Other habits do have the potential to cause serious — and costly — problems. Your bad tech habits when using and caring for your mobile phone, tablet and computer can not only cause the machines to break down and no longer function, but can also leave you vulnerable to having your data and personal information lost or stolen. One simple mistake, like leaving your unlocked smartphone in the backseat of a taxi cab, can cause you to lose time, money and precious data.
For that reason, examine your personal tech habits, and make changes to protect your devices and your data. Start by “deleting”five of the following worst behaviors.
Using the Same Passwords for Everything
One of the most common causes for data breaches and online theft is weak passwords. You may think you’re being clever using “abc123” or “password” to protect your accounts, but think again. And using that same password for your accounts only compounds the problem. All it takes is an industrious hacker to figure out your credentials, and you’re left to pick up the pieces of your shattered identity.

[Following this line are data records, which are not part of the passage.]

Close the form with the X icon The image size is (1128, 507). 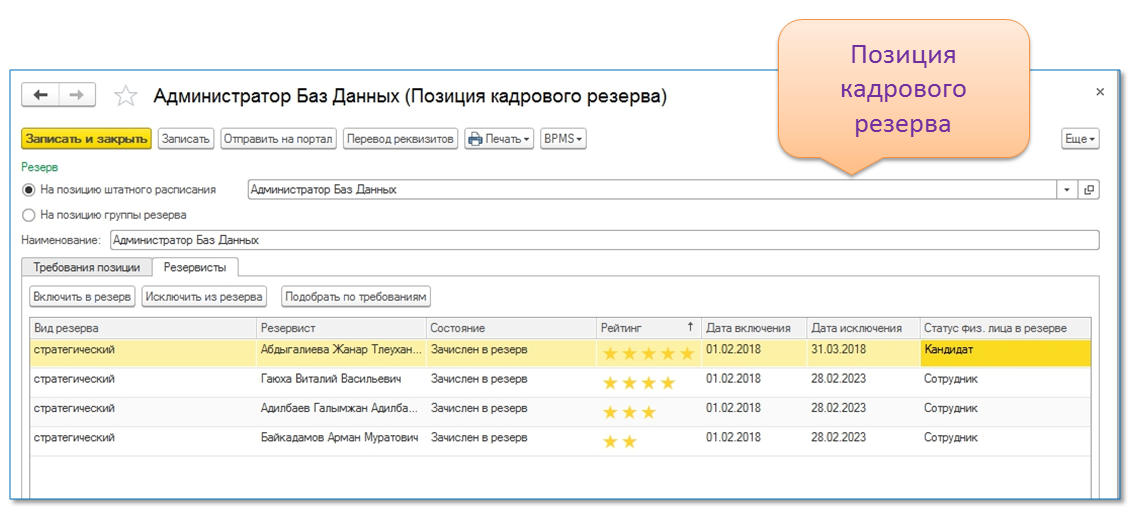tap(1100, 92)

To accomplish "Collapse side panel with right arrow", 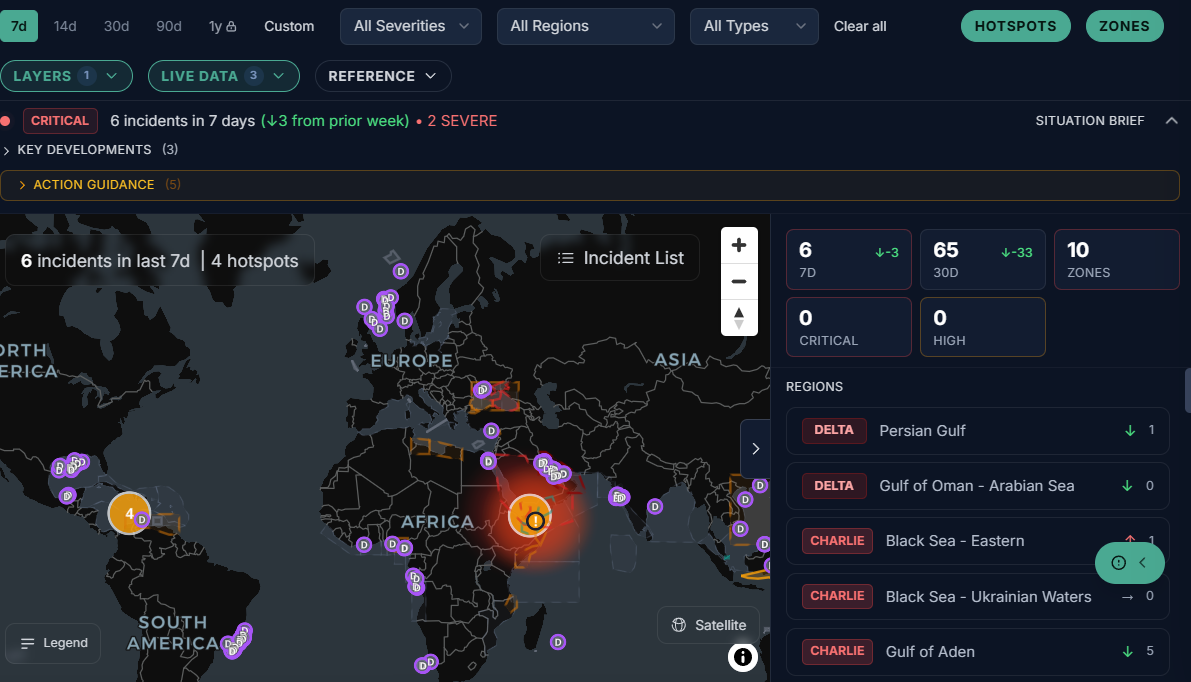I will (x=756, y=449).
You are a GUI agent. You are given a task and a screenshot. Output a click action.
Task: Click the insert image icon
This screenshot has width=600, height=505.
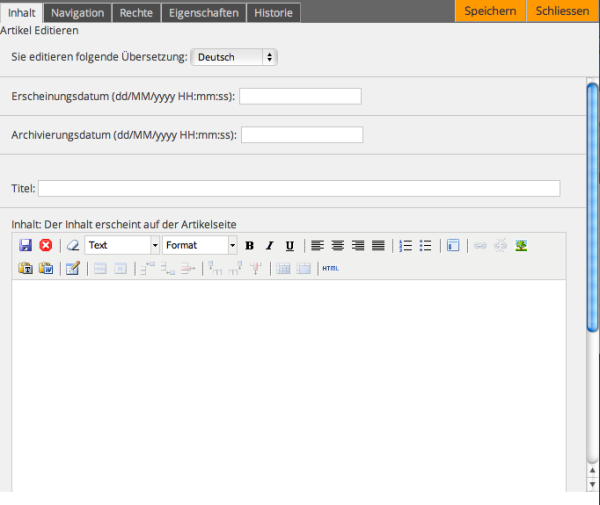tap(521, 245)

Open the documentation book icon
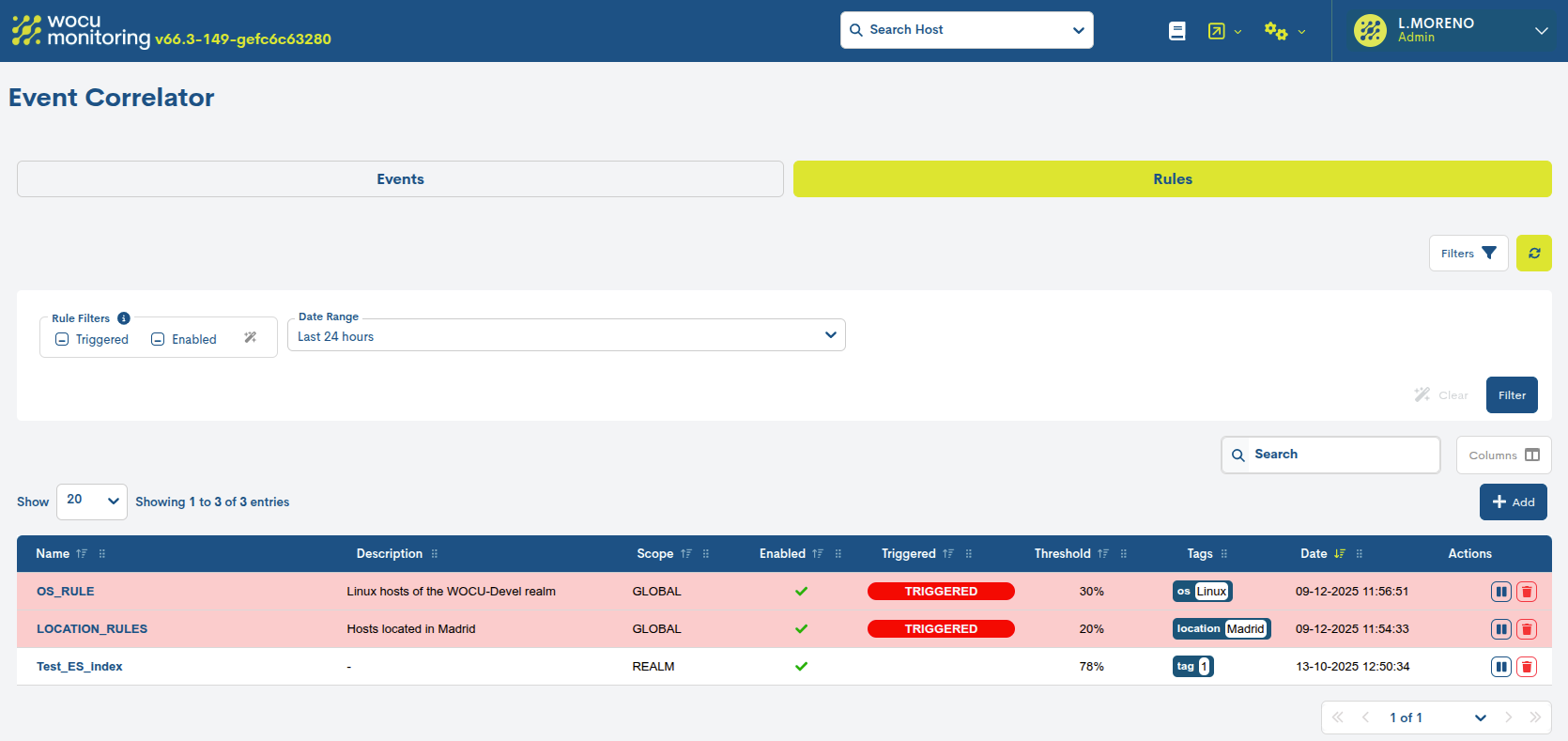1176,31
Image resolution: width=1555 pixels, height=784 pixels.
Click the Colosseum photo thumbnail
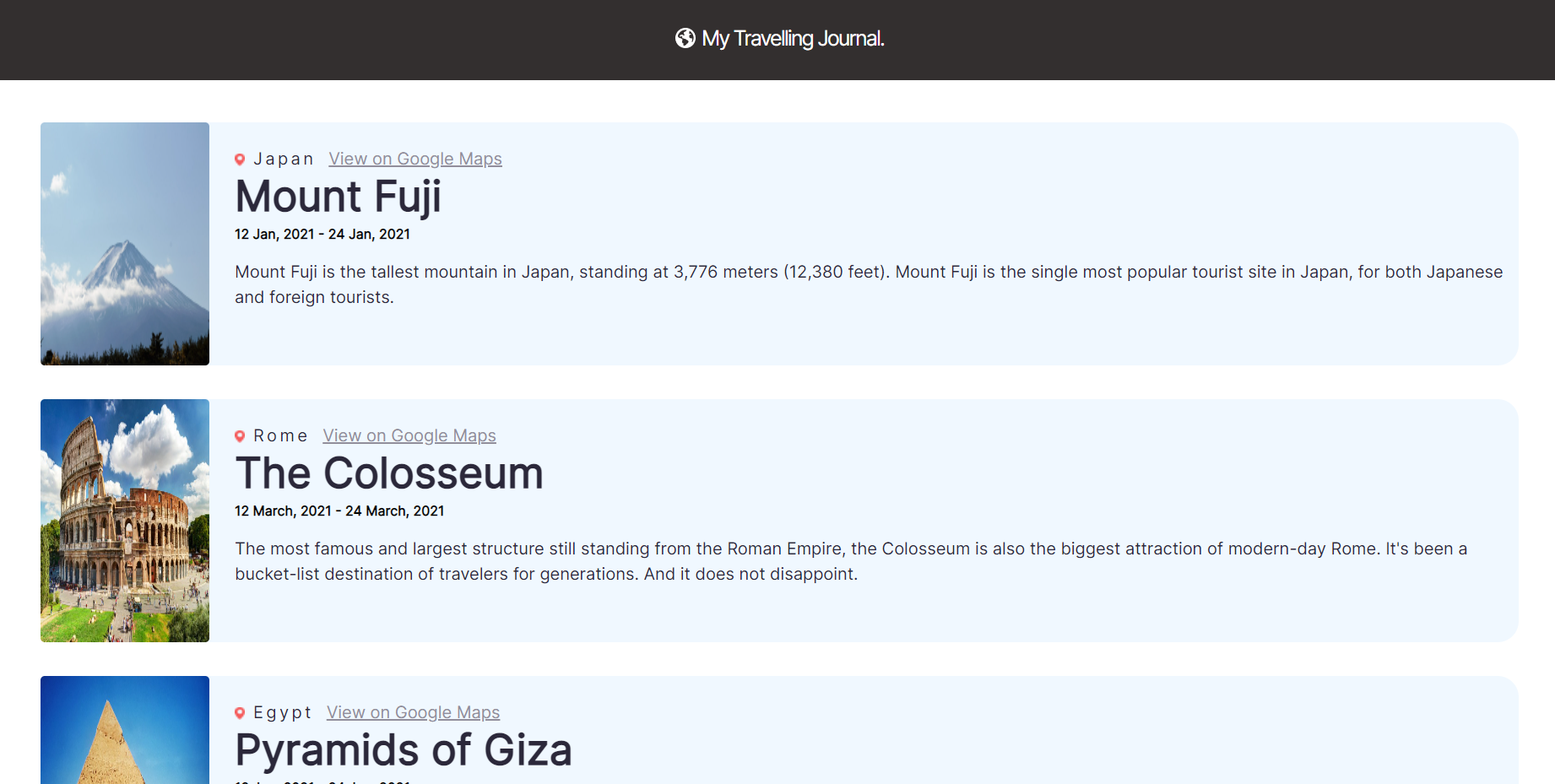point(125,521)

You’re probably rolling your eyes and saying “But I have one really good password. And besides, it’s a pain to remember all the different codes!” But consider whether it would be more of a pain to rebuild your life after a thief steals your identity. Use a password-generating program to create and store unique, strong passwords, or develop a system for creating your own difficult codes. For example, use a standard “base” for each password that is a random combination of letters and numbers. Then, add a unique identifier for each site.
Never Updating or Rebooting Your Computer
When you’re done working for a while, do you put your laptop to sleep? Or do you just close the lid and go about your day? If it’s the latter, you could be reducing your computer’s lifespan. Putting your computer to sleep before you close the lid halts all of the processes and keeps the machine from overheating. If you’ll be away for a while, turn the machine off entirely.
If you turn off the computer and reboot regularly, your system will automatically update, but if you’re prompted to reboot, don’t keep hitting “ignore” to delay the process. It may be inconvenient to close your programs and wait for the reboot, but installing important updates ensures your operating system, Antivirus Software and other programs are all working, and you’re safe from malware and other problems.
Not Paying Attention When Installing New Software
You download a cool new program and absently click “next” every time you’re prompted as it installs. Next thing you know, your computer is flooded with task bars, software trials and other things you don’t want or need. In some cases, you may even inadvertently install malware or adware.
The solution? Pay attention when installing and refuse any add-ons you don’t need or want. Even if the program or feature is harmless, it’s taking up valuable space on your machine and should be eliminated.
Using Unencrypted Flash Drives
Flash drives are undoubtedly convenient, but if your drive is lost or stolen, the data it contains is vulnerable to prying eyes. Use an easily installed utility or program to encrypt data saved on external drives; the data can then only be accessed using a password or encryption key, protecting it againstunauthorized access.
Not Locking Your Devices
You wouldn’t leave the house without locking the door, so why would you leave your mobile device or computer unlocked? If your device is locked via secure password or other security measure, if it happens to fall into the wrong hands, your data will remain safe, buying you time to remotely disable the device, change passwords and take other precautions.
Avoiding these bad tech behaviors protects both your devices and your valuable data. And unlike stopping your nail-biting or gum-snapping habits, these fixes are relatively easy and painless.